== EXERCISE ==
The entries below should be copied exactly and completely.

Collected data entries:
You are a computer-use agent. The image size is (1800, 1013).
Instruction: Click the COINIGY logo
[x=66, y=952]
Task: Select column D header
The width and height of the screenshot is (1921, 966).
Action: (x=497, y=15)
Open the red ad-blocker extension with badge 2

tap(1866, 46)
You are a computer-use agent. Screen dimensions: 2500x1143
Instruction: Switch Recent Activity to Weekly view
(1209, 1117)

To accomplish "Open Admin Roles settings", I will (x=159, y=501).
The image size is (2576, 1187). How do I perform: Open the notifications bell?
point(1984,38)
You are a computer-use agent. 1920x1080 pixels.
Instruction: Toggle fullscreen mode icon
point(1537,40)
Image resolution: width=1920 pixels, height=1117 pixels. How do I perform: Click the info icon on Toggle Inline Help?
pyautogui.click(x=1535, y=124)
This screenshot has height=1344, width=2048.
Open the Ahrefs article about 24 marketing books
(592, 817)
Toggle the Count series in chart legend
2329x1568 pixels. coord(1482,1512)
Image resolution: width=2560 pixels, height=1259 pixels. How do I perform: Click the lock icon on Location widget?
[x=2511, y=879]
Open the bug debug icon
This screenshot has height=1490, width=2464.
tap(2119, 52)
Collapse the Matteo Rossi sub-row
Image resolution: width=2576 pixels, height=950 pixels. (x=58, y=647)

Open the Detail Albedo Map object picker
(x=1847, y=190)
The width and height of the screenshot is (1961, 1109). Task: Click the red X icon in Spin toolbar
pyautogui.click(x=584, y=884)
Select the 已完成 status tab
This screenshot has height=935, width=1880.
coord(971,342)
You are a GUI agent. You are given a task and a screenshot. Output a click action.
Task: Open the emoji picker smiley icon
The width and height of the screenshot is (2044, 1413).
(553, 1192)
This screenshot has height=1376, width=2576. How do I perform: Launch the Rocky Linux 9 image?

== RESPONSE ==
You are a computer-use agent. The image size is (1800, 1013).
Instruction: Click the COINIGY logo
[x=66, y=952]
Task: Select column D header
The width and height of the screenshot is (1921, 966).
Action: (x=497, y=15)
Open the red ad-blocker extension with badge 2

tap(1866, 46)
You are a computer-use agent. Screen dimensions: 2500x1143
Instruction: Switch Recent Activity to Weekly view
(1209, 1117)

To accomplish "Open Admin Roles settings", I will (x=159, y=501).
The image size is (2576, 1187). How do I perform: Open the notifications bell?
point(1984,38)
You are a computer-use agent. 1920x1080 pixels.
Instruction: Toggle fullscreen mode icon
point(1537,40)
Image resolution: width=1920 pixels, height=1117 pixels. How do I perform: Click the info icon on Toggle Inline Help?
pyautogui.click(x=1535, y=124)
This screenshot has height=1344, width=2048.
Open the Ahrefs article about 24 marketing books
(592, 817)
Toggle the Count series in chart legend
2329x1568 pixels. coord(1482,1512)
Image resolution: width=2560 pixels, height=1259 pixels. How do I perform: Click the lock icon on Location widget?
[x=2511, y=879]
Open the bug debug icon
This screenshot has height=1490, width=2464.
tap(2119, 52)
Collapse the Matteo Rossi sub-row
Image resolution: width=2576 pixels, height=950 pixels. (x=58, y=647)

Open the Detail Albedo Map object picker
(x=1847, y=190)
The width and height of the screenshot is (1961, 1109). Task: Click the red X icon in Spin toolbar
pyautogui.click(x=584, y=884)
Select the 已完成 status tab
This screenshot has height=935, width=1880.
coord(971,342)
You are a GUI agent. You are given a task and a screenshot. Output a click action.
Task: Open the emoji picker smiley icon
The width and height of the screenshot is (2044, 1413).
(553, 1192)
This screenshot has height=1376, width=2576. How do I perform: Launch the Rocky Linux 9 image?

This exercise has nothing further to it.